### DOCUMENT

Act two is a different story. GM was for decades losing ground to Toyota. It had every reason to want to learn whatever they could from NUMMI and improve their quality across their other plants. This didn't happen - at least not fast enough. In 2010 GM went bankrupt. This part reveals some of the reasons and dynamics that led to the tragic outcome.

I recommend investing an hour to listen to it. Act one tells you how to get it right, and it is really emotionally moving - the interviews with employees who went through the transition reveal NUMMI deeply changed the lives of many. It also describes some of the key aspects of the TPS and how it was successfully brought to the US.  Act two  is a handbook for nearly everything that can go wrong when you try to change an enterprise.

What I like about this radio show is that it demonstrates so well that the Toyota Production System is not a "business process", or "best practice" you can see and replicate. It is a culture, with it's own values. It is not something you can just perform, it is rather something you can choose to become.

Agile transformation often suffer from similar difficulties - you can follow the rituals, but if you don't get the underlying values and mindset, you just end up creating "cargo cults", or simply resistance.


I'd like to thank Elliot Holar who shared this episode with me soon after it was aired - aside from this specific episode, I became quite a fan of This American Life. They rock. Thanks, e.


Tuesday, June 25, 2013

Absolute Teamwork

I've been interviewing a number of candidates for our team recently. Almost every CV contains some pseudo-mandatory clause about great teamwork skills. I was wondering what teamwork meant for these people. So I asked. Too often, it doesn't sound much like a team.

My reference for the concept "teamwork" in the past year and a half is a team called "the Smurfs".  I was fortunate to have served as their scrum master for a few months when the team was forming after joining two teams together, and held a management role throughout the long project.

Things I love about Smurfs

Helpfulness

The team has a distinct culture of asking each other for help and being immediately available to provide help. It's essential for doing peer code reviews, for getting new team members on board and for knowledge sharing. A special role of an "on duty smurf", a fire fighter dealing with customer issues and test failures for a whole sprint, allowing the rest more focus, is  unlikely to have been possible without this helpful spirit. 

Respect

The team continuously demonstrated respect for each other. One aspect of it is that being passionate about the work led to passionate discussions. These were not ego driven, "my idea is better than yours" type of discussions, but rather real exchange that actually included listening. I could see it in technical design discussions, and in retrospectives alike.

Experimental Approach

A few examples:

  • When I stepped down from being a scrum master, the team tried to distribute the SM role between team members despite the consistently ominous warnings by non other than Jim "Cope" Coplein. It was a grand failure, many lessons learned, and a quick and successful recovery by identifying their next SM
  • The team kept trying out different new tools to support it's work - dashboards, testing techniques, clever code coverage measurements, experimental debugging techniques 
  • Being in the context of an enterprise level R&D, other teams benefited from the team's knack for improving tooling - many improvements to the main issue tracking system were made based on their feedback, and a whole new tool was introduced that supports code reviews, especially for distributed teams
  • A rich physical task-board (see prezi!) with many cool and useful ideas  
  • Convinced the office management to bring down a wall for us, to have proper space for a daily standaup
  • An evolutionary approach to discover how to deal with different types of work, specifically customer defects (described in my talk I gave at the Agile Practitioners 2013 conference)

### DATA SECTION

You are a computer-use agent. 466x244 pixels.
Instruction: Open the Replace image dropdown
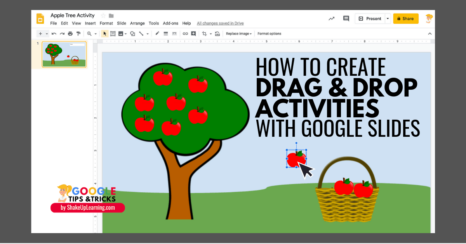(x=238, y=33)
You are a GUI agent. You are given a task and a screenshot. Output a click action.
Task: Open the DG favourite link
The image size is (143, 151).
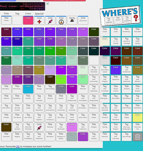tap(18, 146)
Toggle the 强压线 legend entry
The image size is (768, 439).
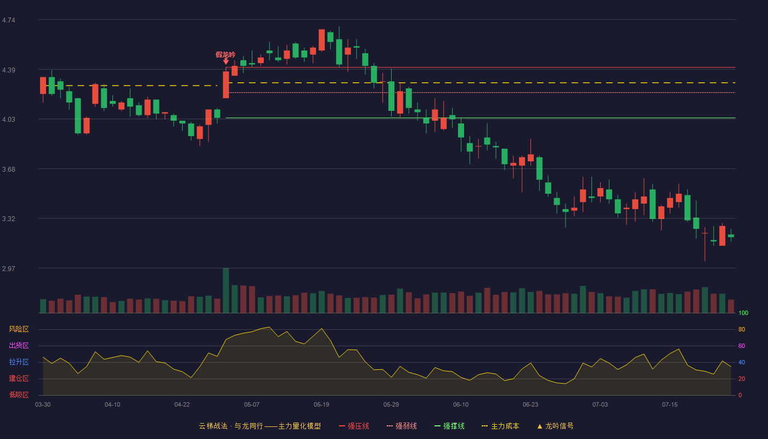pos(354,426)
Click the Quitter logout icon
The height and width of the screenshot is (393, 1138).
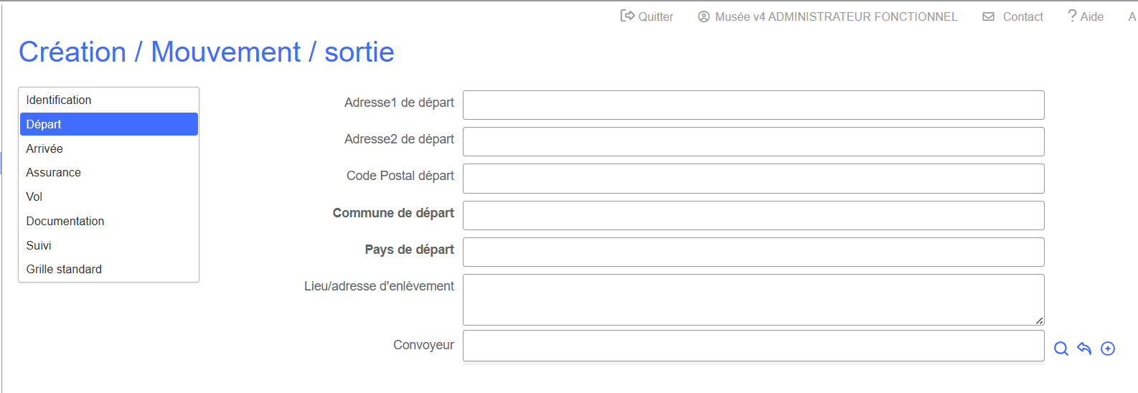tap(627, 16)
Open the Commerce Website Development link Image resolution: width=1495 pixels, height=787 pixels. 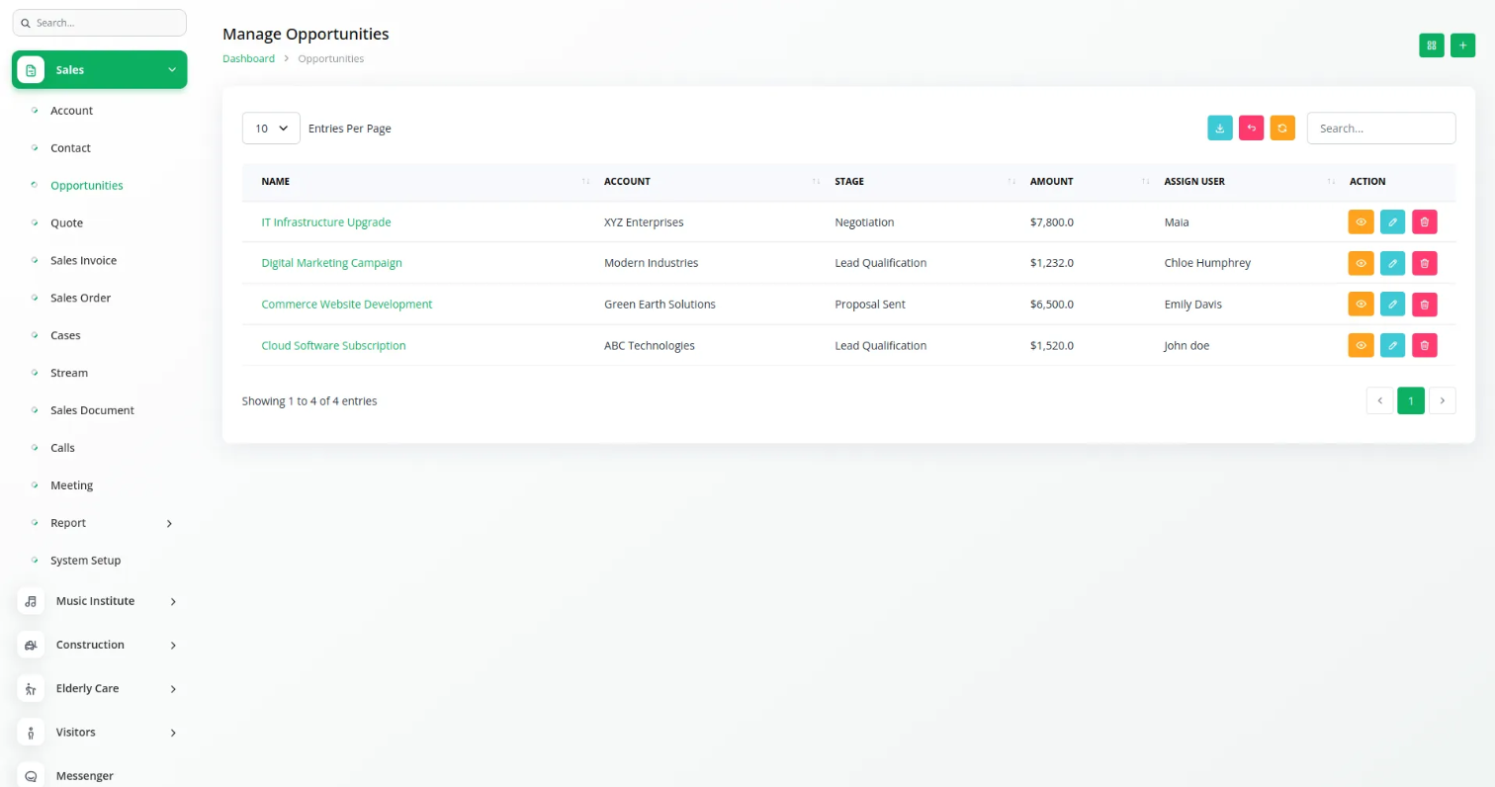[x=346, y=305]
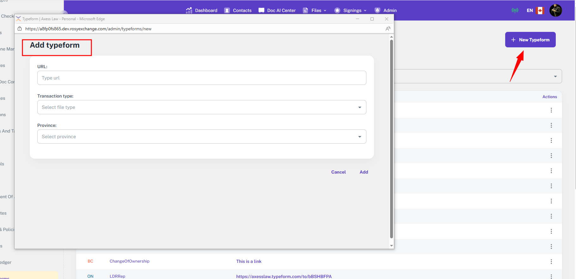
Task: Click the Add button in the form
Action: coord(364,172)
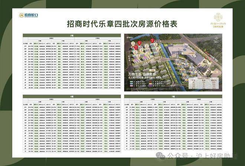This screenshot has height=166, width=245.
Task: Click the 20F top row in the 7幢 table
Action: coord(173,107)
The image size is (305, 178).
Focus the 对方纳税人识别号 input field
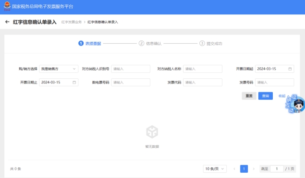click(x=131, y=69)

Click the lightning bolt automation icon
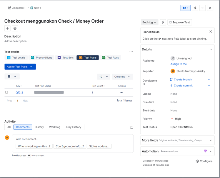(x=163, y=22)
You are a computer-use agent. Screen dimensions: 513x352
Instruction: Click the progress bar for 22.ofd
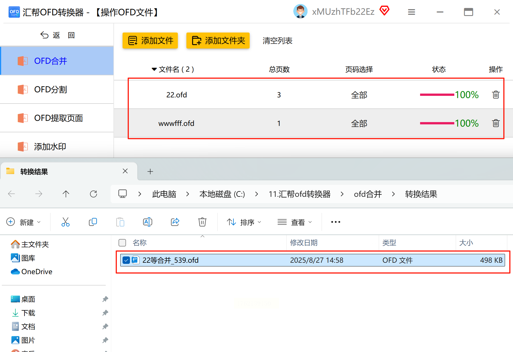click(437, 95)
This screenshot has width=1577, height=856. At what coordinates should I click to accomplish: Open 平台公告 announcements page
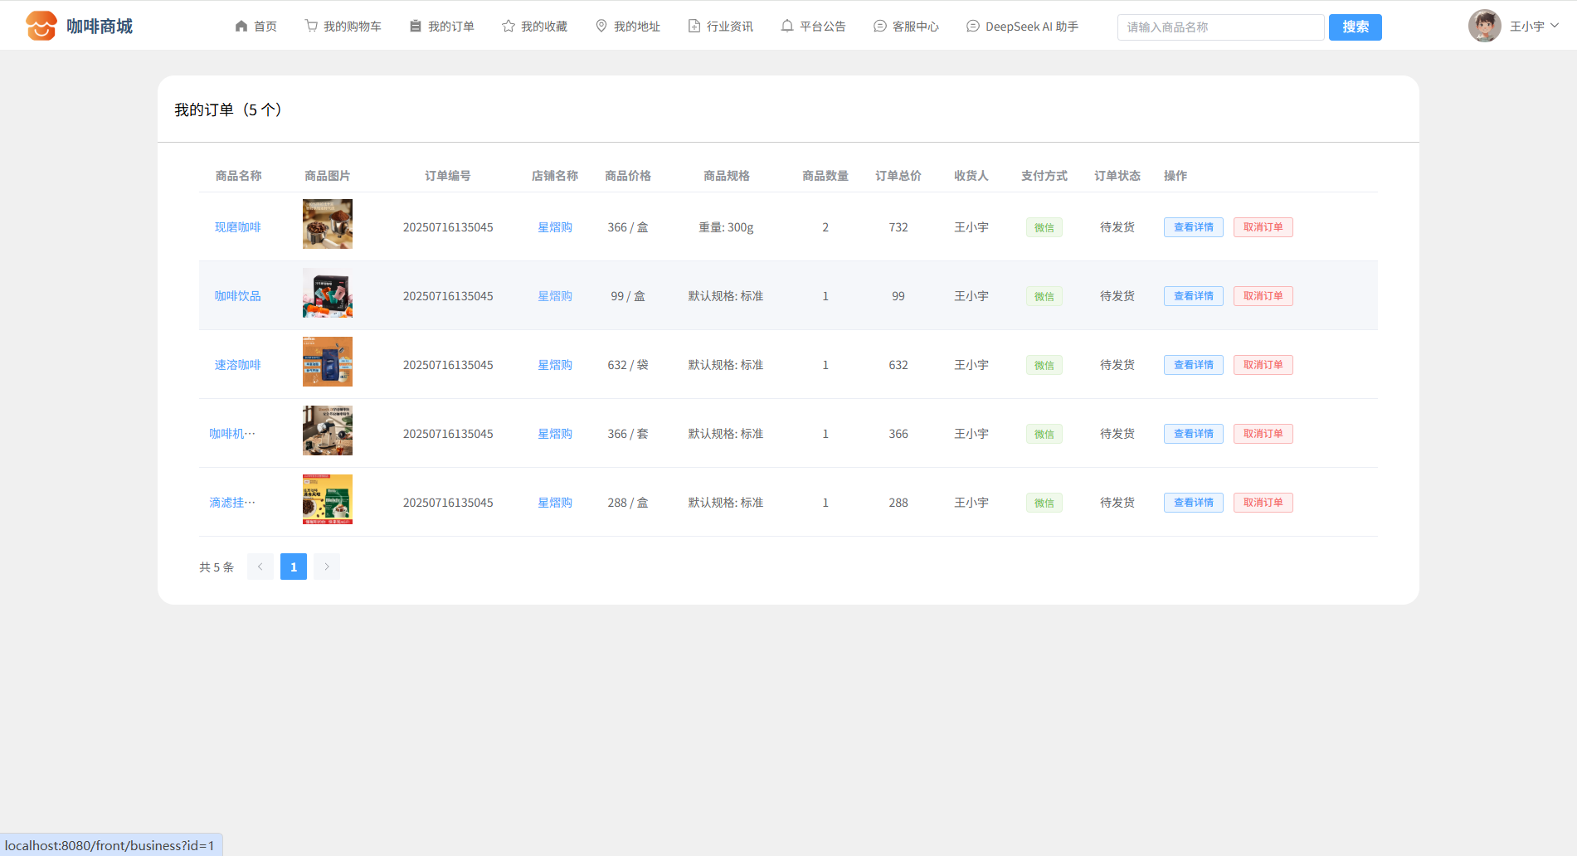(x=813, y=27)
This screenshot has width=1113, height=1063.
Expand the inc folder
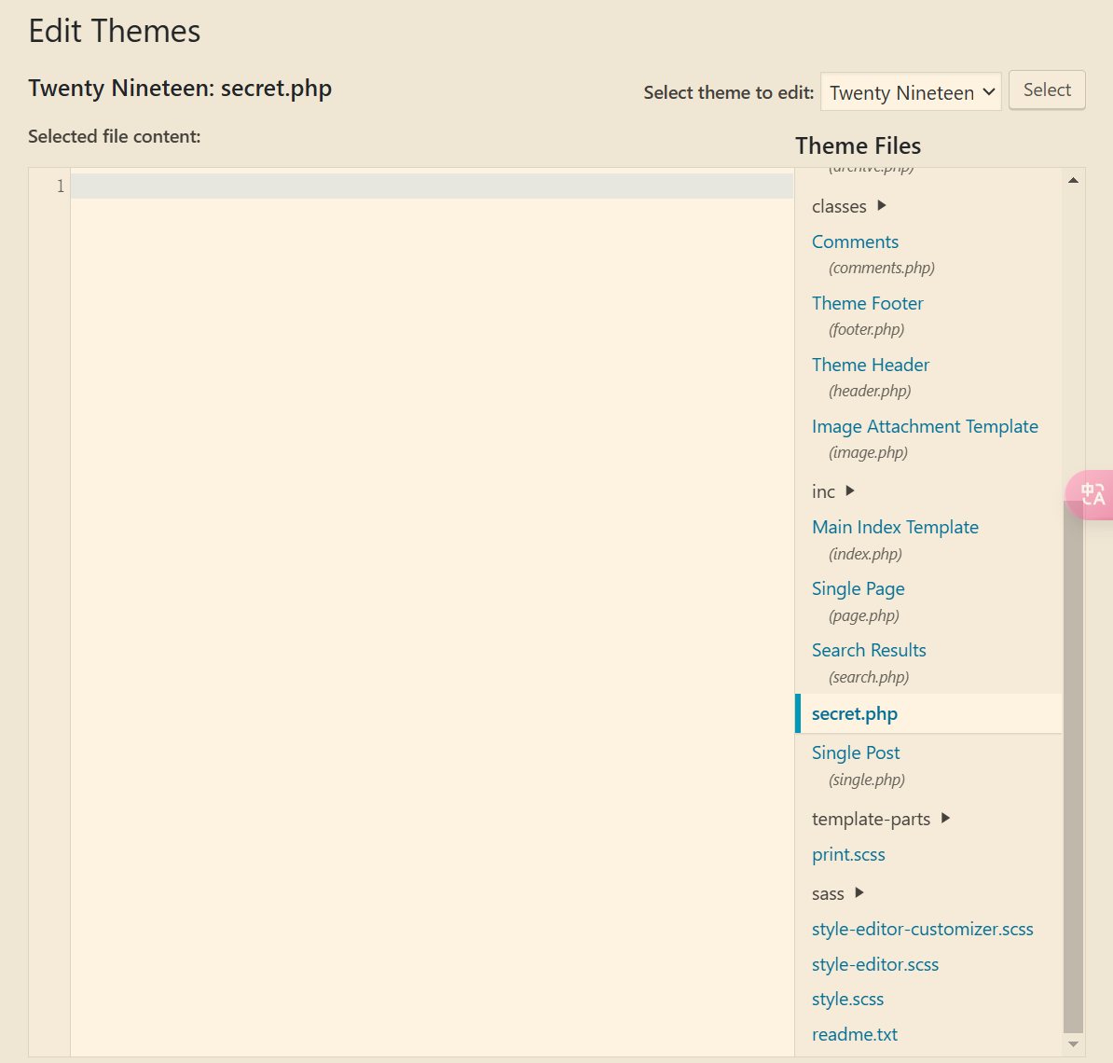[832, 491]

### PROMPT 1
Answer these about the blog excerpt:
(a) In what year did GM go bankrupt?
(b) What name did the team the author uses as a reference for teamwork go by?
(c) At which conference did the author give a talk on dealing with customer defects?
### PROMPT 2
Duplicate the blog excerpt between "I'd like to" and "rock. Thanks, e.", inclusive.
### PROMPT 3
Please pick up the blog excerpt from where it stops and continue writing it.

### EXERCISE RESPONSE 1
(a) 2010
(b) "the Smurfs"
(c) the Agile Practitioners 2013 conference

### EXERCISE RESPONSE 2
I'd like to thank Elliot Holar who shared this episode with me soon after it was aired - aside from this specific episode, I became quite a fan of This American Life. They rock. Thanks, e.

### EXERCISE RESPONSE 3
  • Acceptance Test Driven Development (ATDD) - the whole way we define our stories was modified based on ideas a few team members brought from an Agile-Testing workshop 
  • Working together - swarming on work, by priority, was yet another experiment early on, that turned into a habit


It all boils down to safety and trust. Without a sense of being trusted, people are less likely to help or ask for help, and to experiment individually and as a team.

Last, but not least: fantastic results!

Besides the dramatic improvement in the response time to customer issues, the improved test coverage (quantity and quality increased), and quality - a new and exciting set of features, nicely balancing highly sophisticated capabilities with a rather straight forward user experience.

Thanks

I'd like to acknowledge and thank the individuals who demonstrated to me what's teamwork.
The Smurfs team in this project are (in alphabetical order):
Dganit Keidar, Gad Salner, Ichai Luzon, Idan Zohar, Marwan Jaber, Michael Adada, Oded Nehama, Ofir Laviad, Ortal Balter, Rosalind Eidelheit and Yaniv Mualem.

Strongly affiliated and supportive of this team, locally: Assaf Appel who served as the Product Owner, Gadi Benedek, Asaf Broide and Lior Yaffe, together with a good number of people from the administrative staff. From Germany, we enjoyed the further support and collaboration with Andreas Goermer and Oguzhan Oezkut. And speaking of safety and trust, there's a big doubt if things would look the same without Christian Gengenbach, our VP.

The Smurfs continue to their next project in a different format. I'm certain they won't settle for anything less.


Thursday, June 13, 2013

Re: Is it Safe to Fail?

Amr Elssamadisy (@samadisy) recently blogged, asking Is it Safe to Fail?
I strongly agree with his claim (and I paraphrase here) that the "skill of failing" is an essential factor in a team's ability to learn and improve. 
Interestingly, Amr identifies three categories in which this skill is cultivated: culture, individual human dynamics and agile practices:
  1. Leaders create a culture that rewards small failures and the successes that come after them. They celebrate the successes and failures and lead by example.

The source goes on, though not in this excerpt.